A company called kickfire ( now owned by terradata) , used FPGA's to do the sql parsing pseudo-natively. They called those SQL processors. Maybe Oracle does something similar?

Reply Score: 3

RE: Comment by kokara4a
by lucas_maximus on Tue 24th Jan 2012 12:14 UTC in reply to "Comment by kokara4a"
lucas_maximus Member since:
2009-08-18

It is where you assign specific processor(s) to an SQL instance.

Depending on what the SQL box is doing it normally isn't needed. The Server mentioned is probably set up in a very particular way.

This is how to do it on Microsoft SQL

http://msdn.microsoft.com/en-us/library/ms187104.aspx

EDIT: after reading again ... I think it should be processors as well

http://www.osnews.com/permalink?504217

Edited 2012-01-24 12:24 UTC

Reply Score: 2

SoC ? µC ?
by boulabiar on Mon 23rd Jan 2012 12:27 UTC
boulabiar
Member since:
2009-04-18

But, System on Chip and Microcontroller already have dram, flash, and other stuff inside the same package with the CPU !
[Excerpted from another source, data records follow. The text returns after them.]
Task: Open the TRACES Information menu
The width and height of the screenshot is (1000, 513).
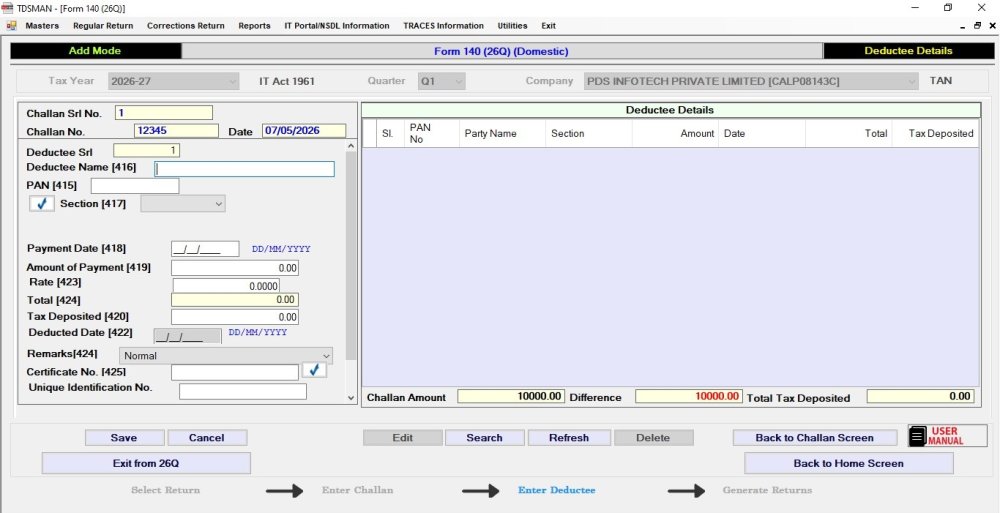Action: coord(443,26)
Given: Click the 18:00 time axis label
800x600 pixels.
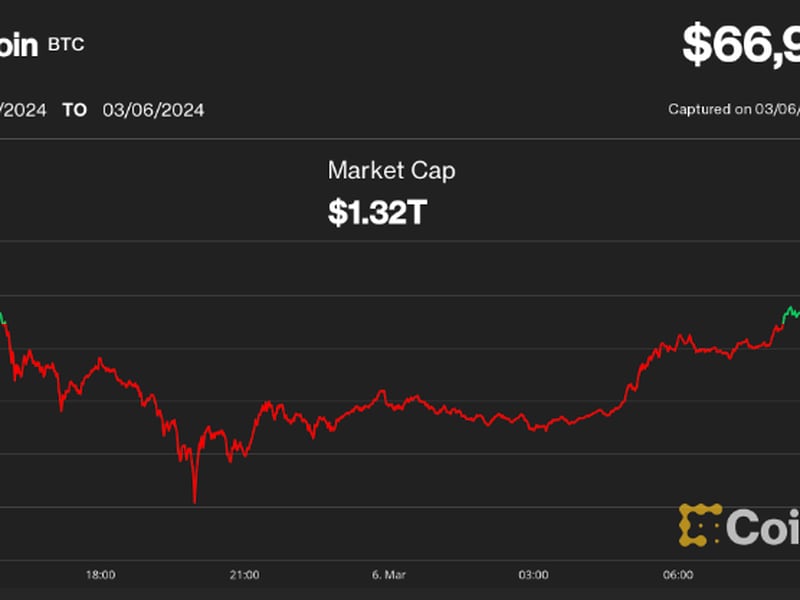Looking at the screenshot, I should (x=101, y=575).
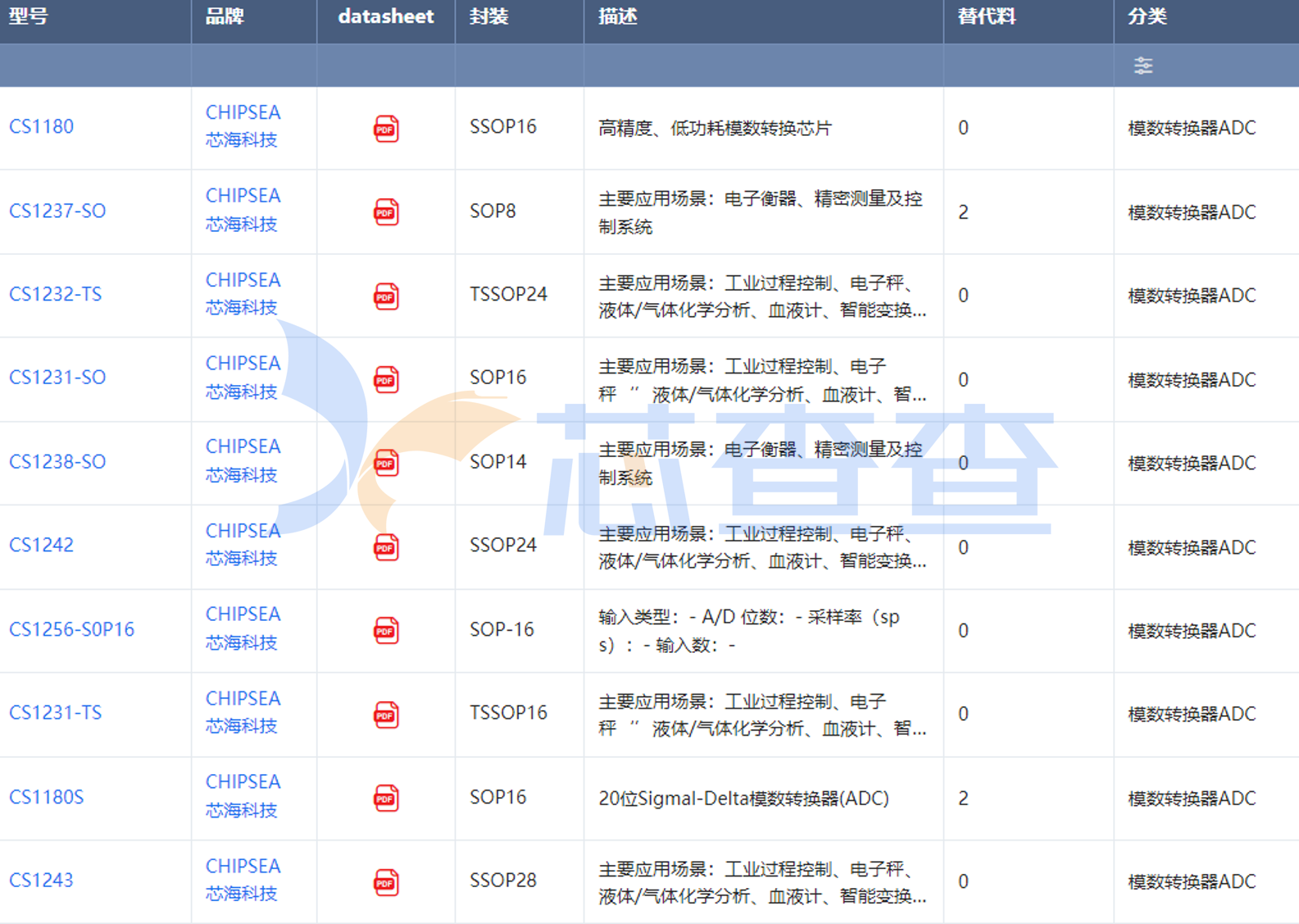The height and width of the screenshot is (924, 1299).
Task: Open the CS1256-S0P16 part number link
Action: (72, 629)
Here you only put a better CPU.

Reply Score: 3

RE: SoC ? õC ?
by kokara4a on Mon 23rd Jan 2012 12:41 UTC in reply to "SoC ? µC ?"
kokara4a Member since:
2005-09-16

Yeah. But this processor is on the same chip as the DRAM. So it has very wide bus that connects it to the DRAM (4096 bits). However, I guess it's still subject to the same latencies.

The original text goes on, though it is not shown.